(Stored records)
• • • •

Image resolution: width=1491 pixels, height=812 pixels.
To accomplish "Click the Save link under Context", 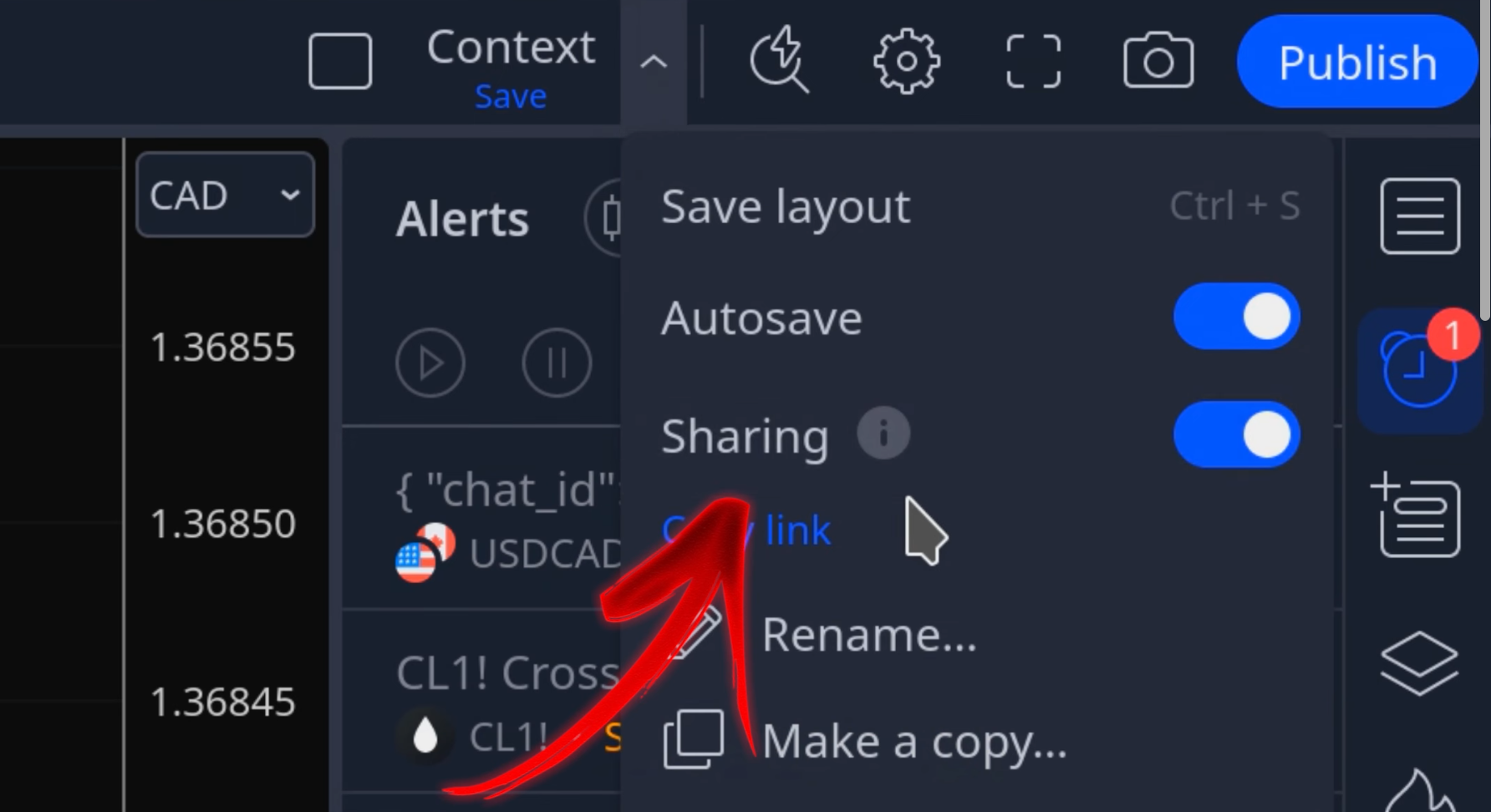I will [511, 97].
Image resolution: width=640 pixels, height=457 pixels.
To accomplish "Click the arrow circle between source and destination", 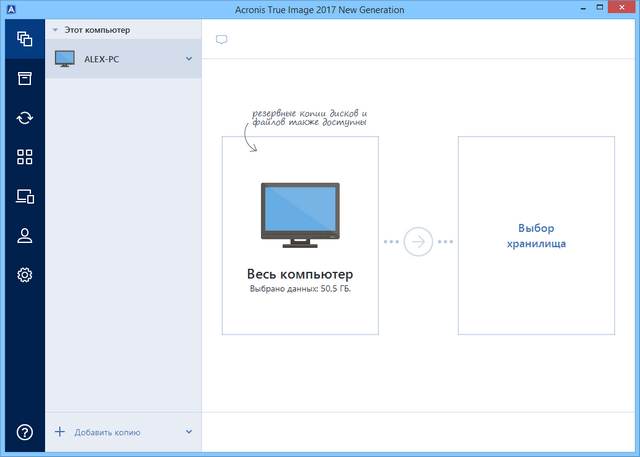I will click(418, 242).
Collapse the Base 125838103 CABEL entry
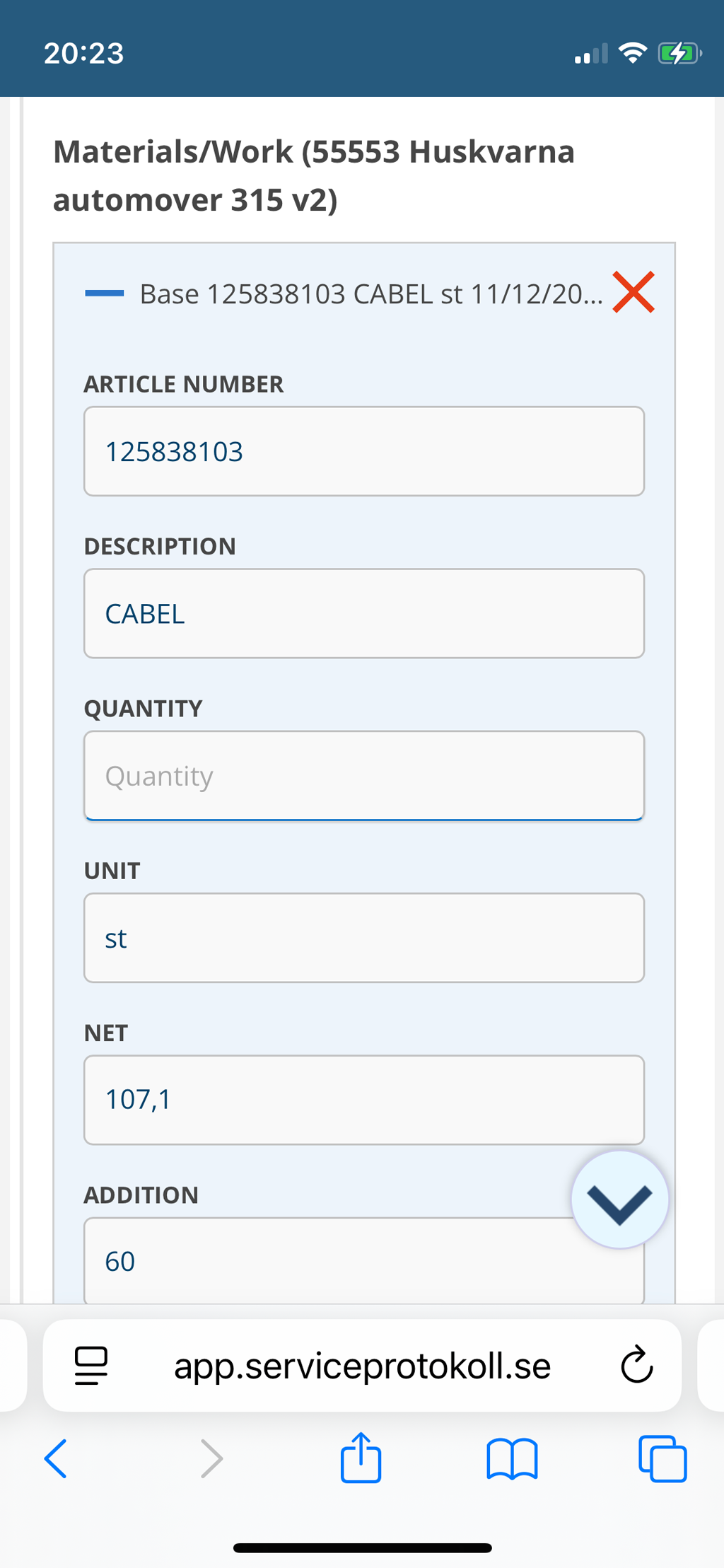This screenshot has height=1568, width=724. [x=105, y=294]
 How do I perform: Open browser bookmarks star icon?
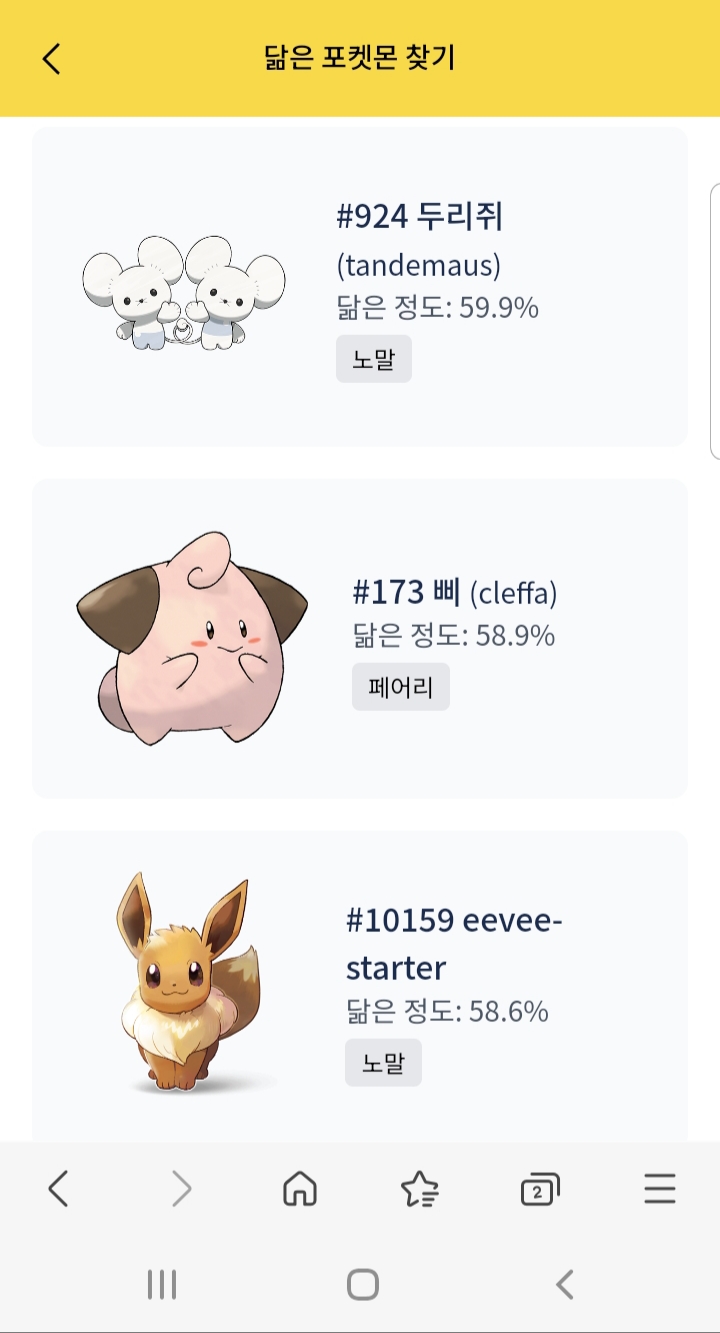click(x=420, y=1189)
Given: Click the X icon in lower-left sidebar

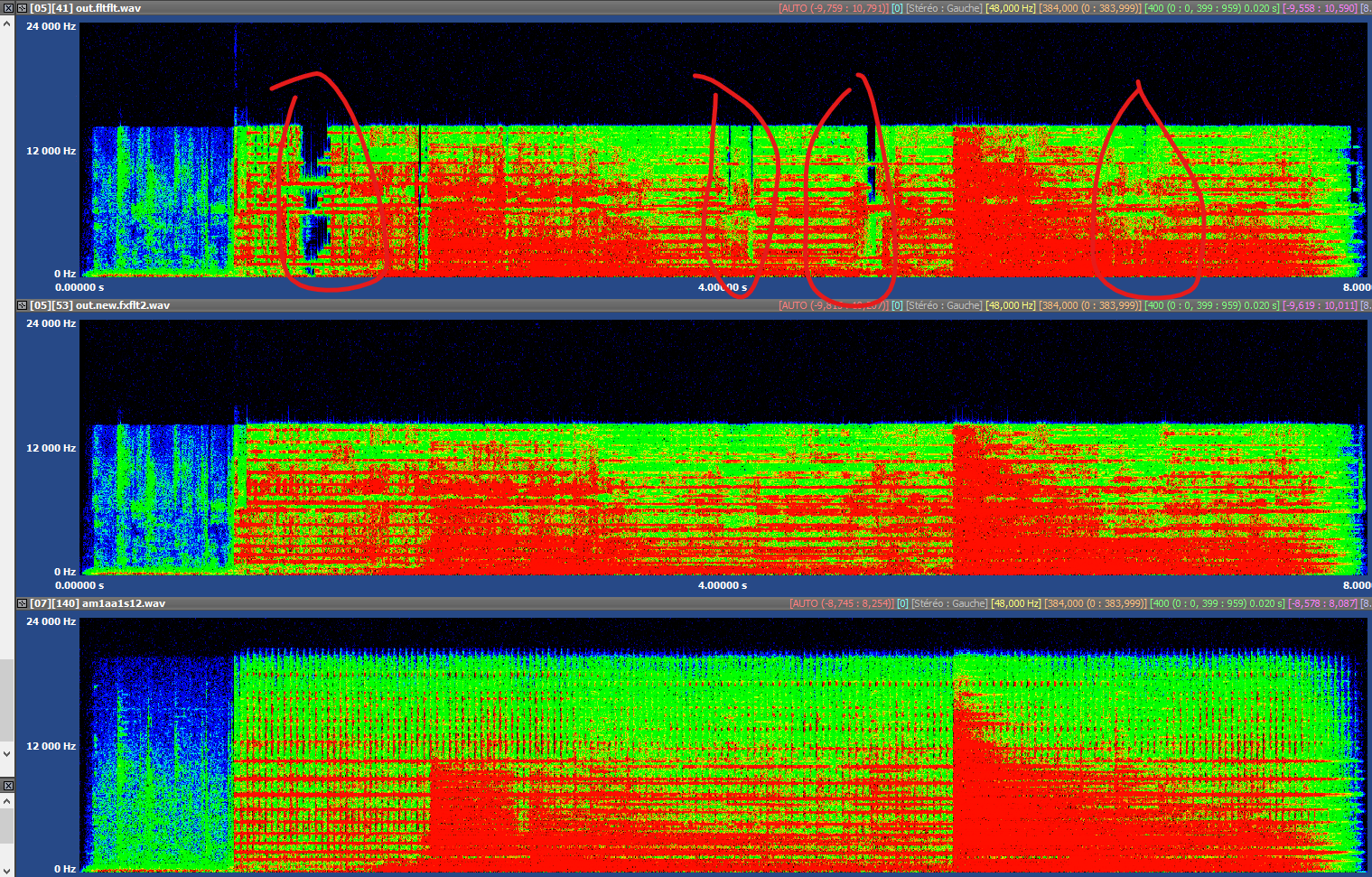Looking at the screenshot, I should [x=7, y=786].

• • • •

- Problem statement: Copy only this, please: the line with "How do I perform: Open" and every line after it through the end of the data, with no pictures.

- Solution to this task:
 How do I perform: Open browser bookmarks star icon?
click(x=420, y=1189)
Given: Click the X icon in lower-left sidebar

Looking at the screenshot, I should [x=7, y=786].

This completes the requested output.